● Recorded data:
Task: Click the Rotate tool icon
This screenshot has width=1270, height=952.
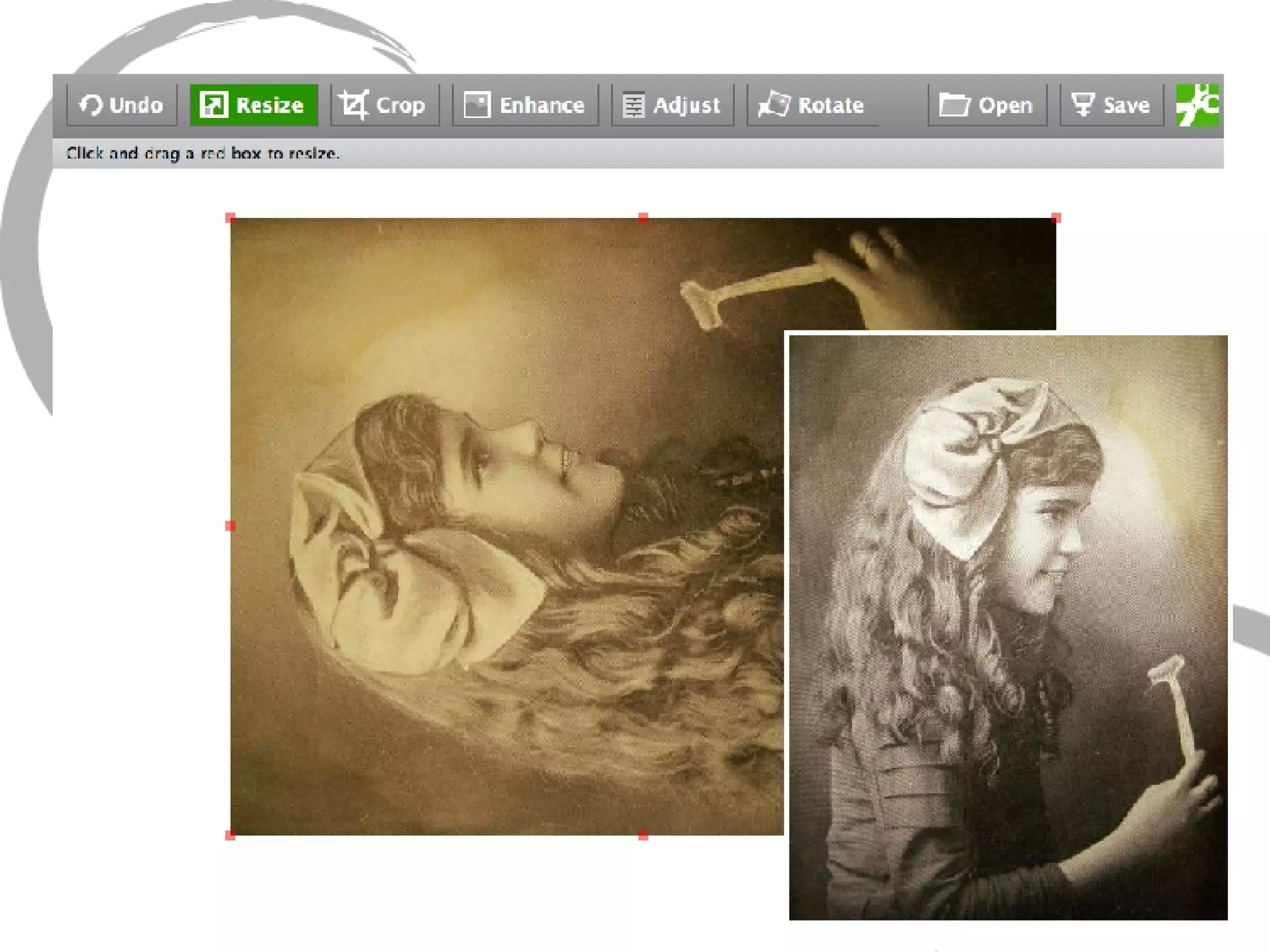Action: [775, 104]
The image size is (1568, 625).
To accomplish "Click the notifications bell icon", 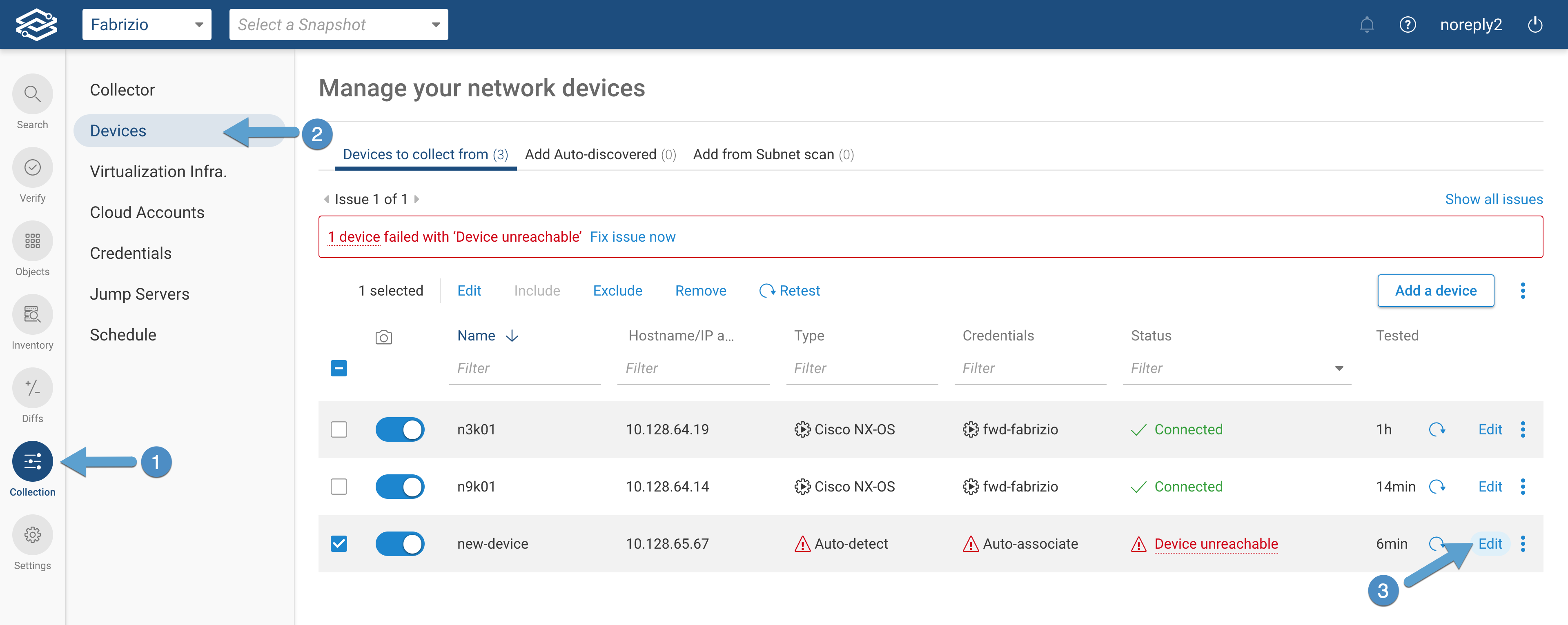I will pyautogui.click(x=1367, y=25).
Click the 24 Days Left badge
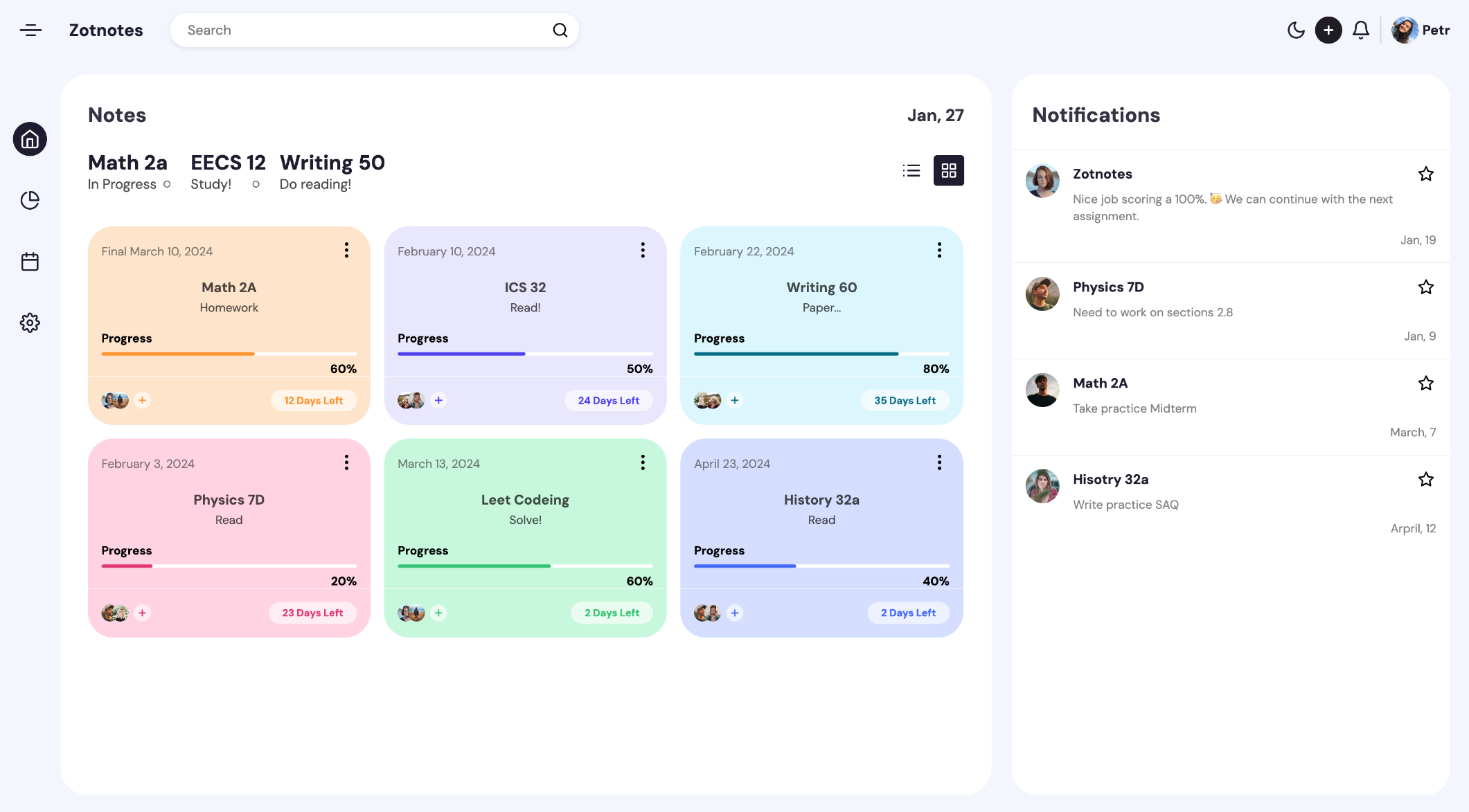This screenshot has width=1469, height=812. 608,400
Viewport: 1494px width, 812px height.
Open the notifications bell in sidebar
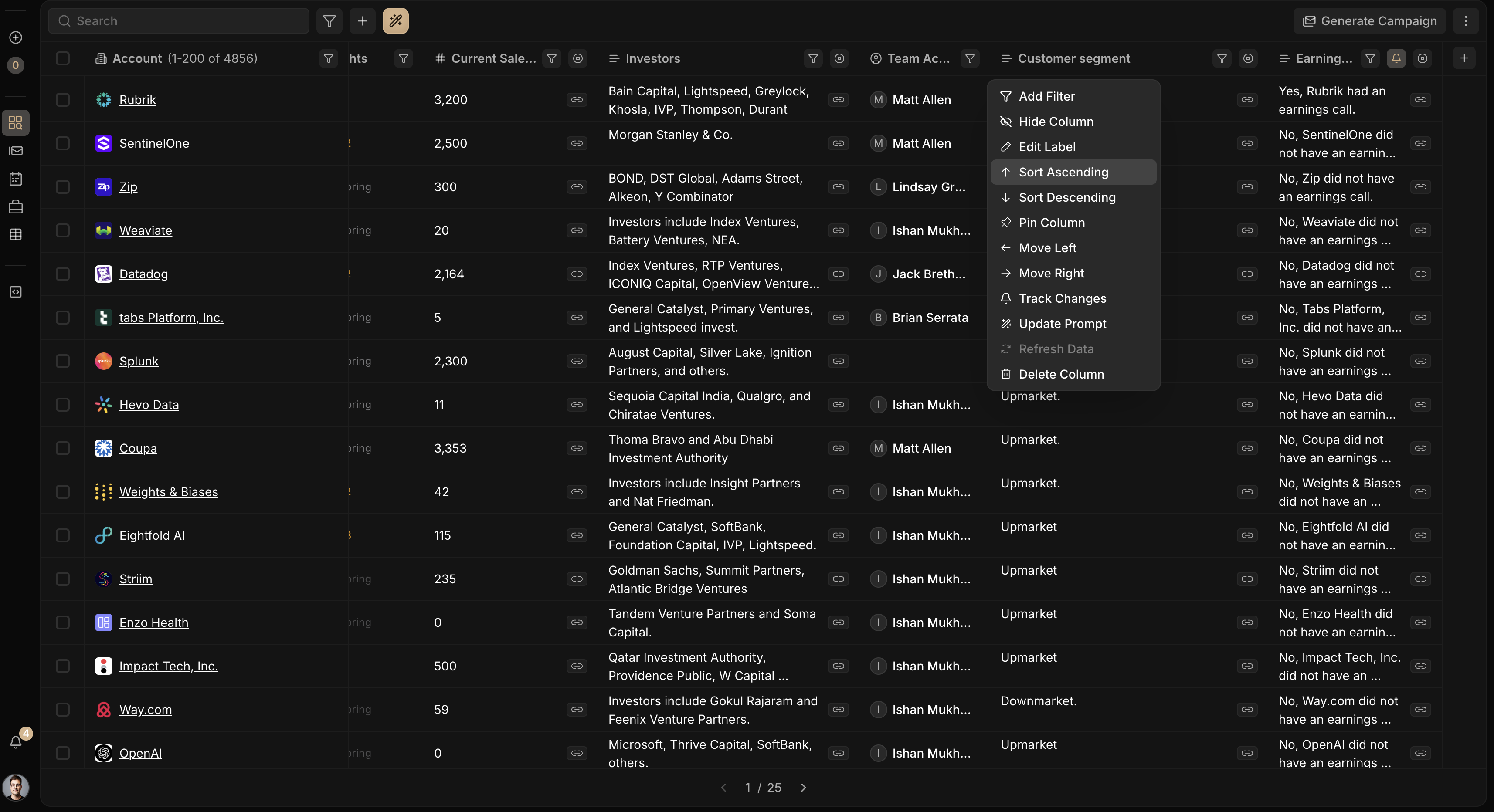(16, 742)
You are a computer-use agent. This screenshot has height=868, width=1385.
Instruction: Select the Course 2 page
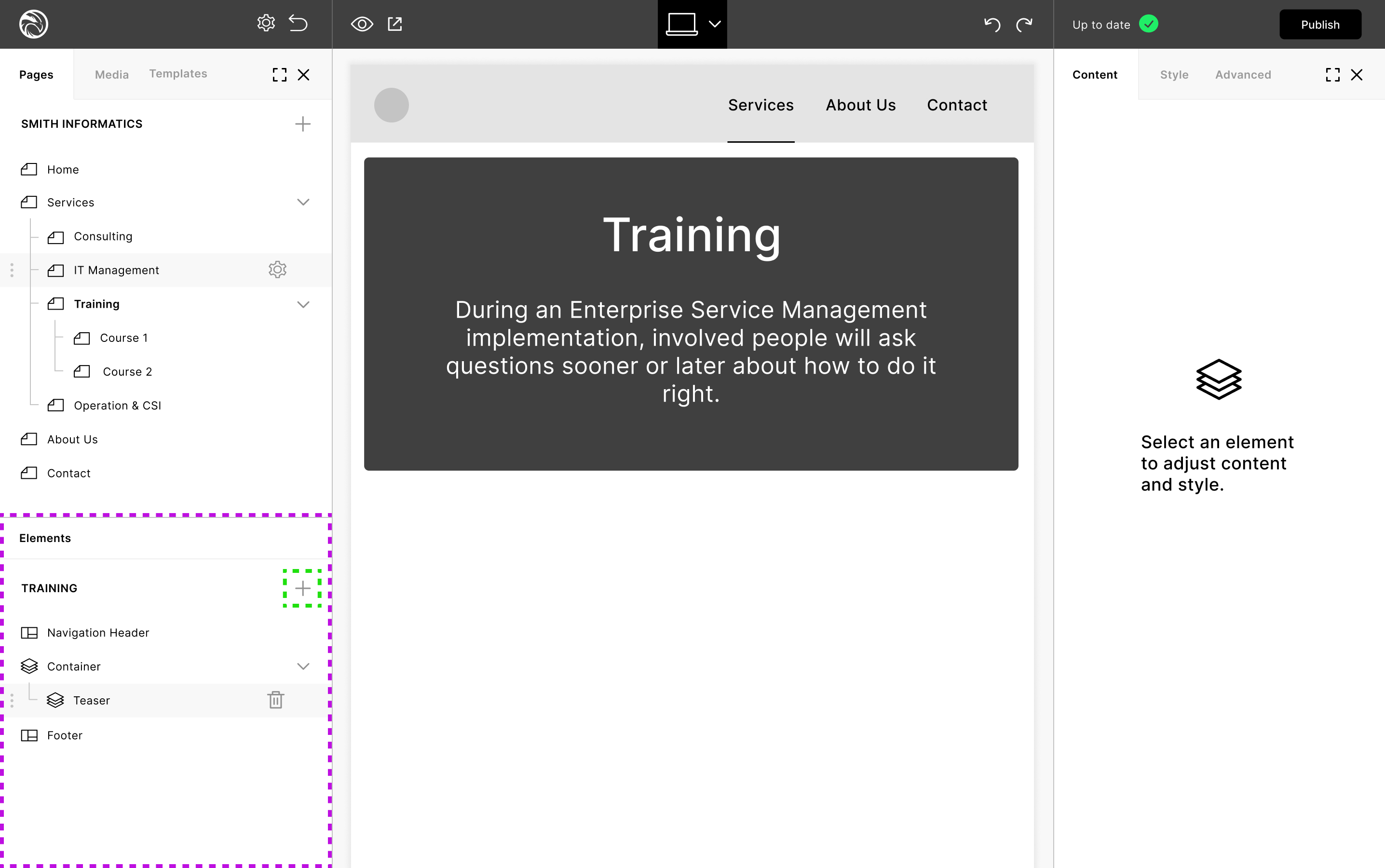click(x=127, y=371)
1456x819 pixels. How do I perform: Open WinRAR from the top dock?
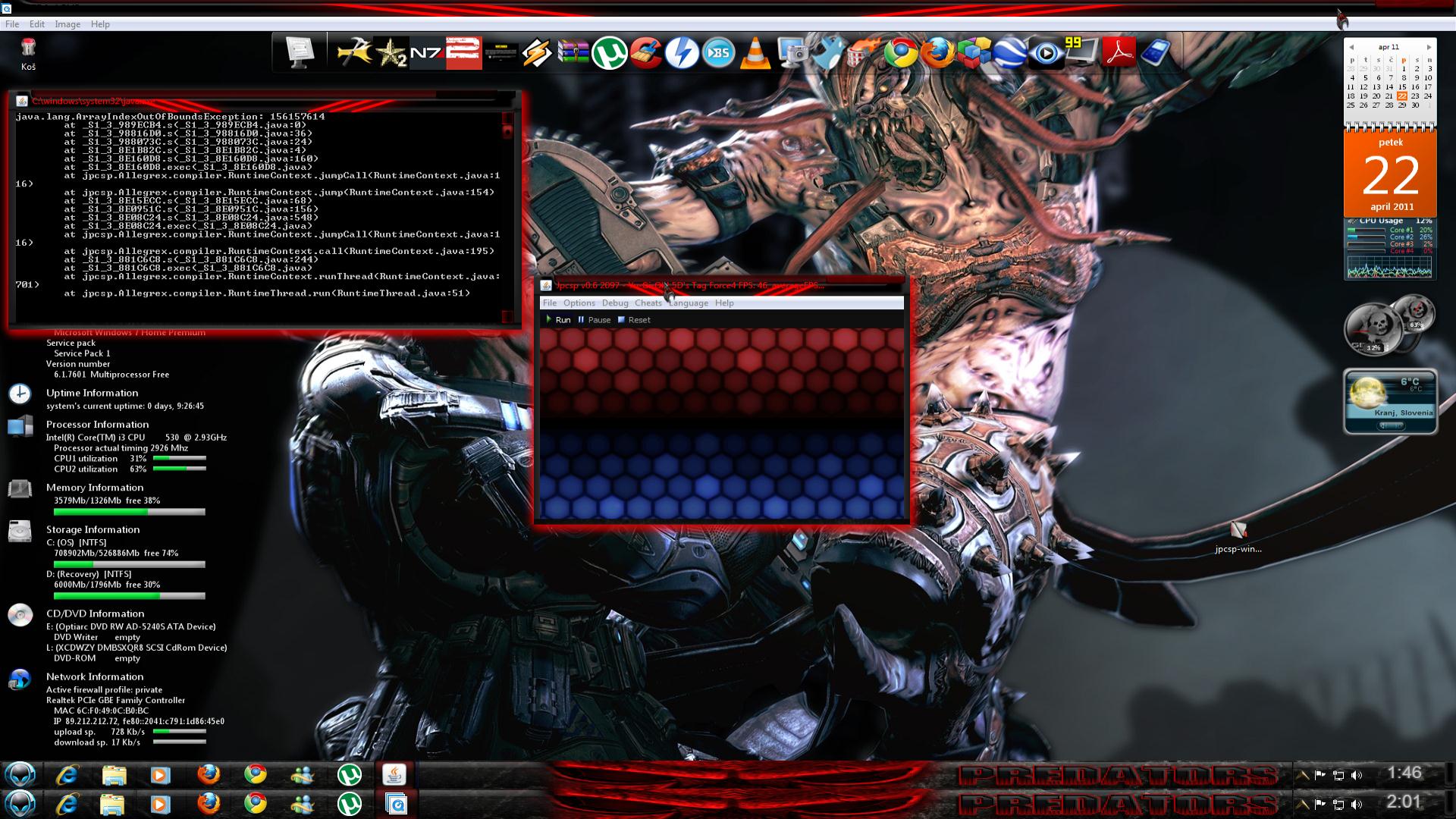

● Prompt: From the records above, extract the lines from the one holding "Click the 24 Days Left badge" through the one holding "You are a computer-use", word for word; omit the pictures.

● Output of the task:
Click the 24 Days Left badge
This screenshot has width=1469, height=812. 608,400
Viewport: 1494px width, 812px height.
Open the notifications bell in sidebar
(16, 742)
You are a computer-use agent. This screenshot has height=868, width=1385.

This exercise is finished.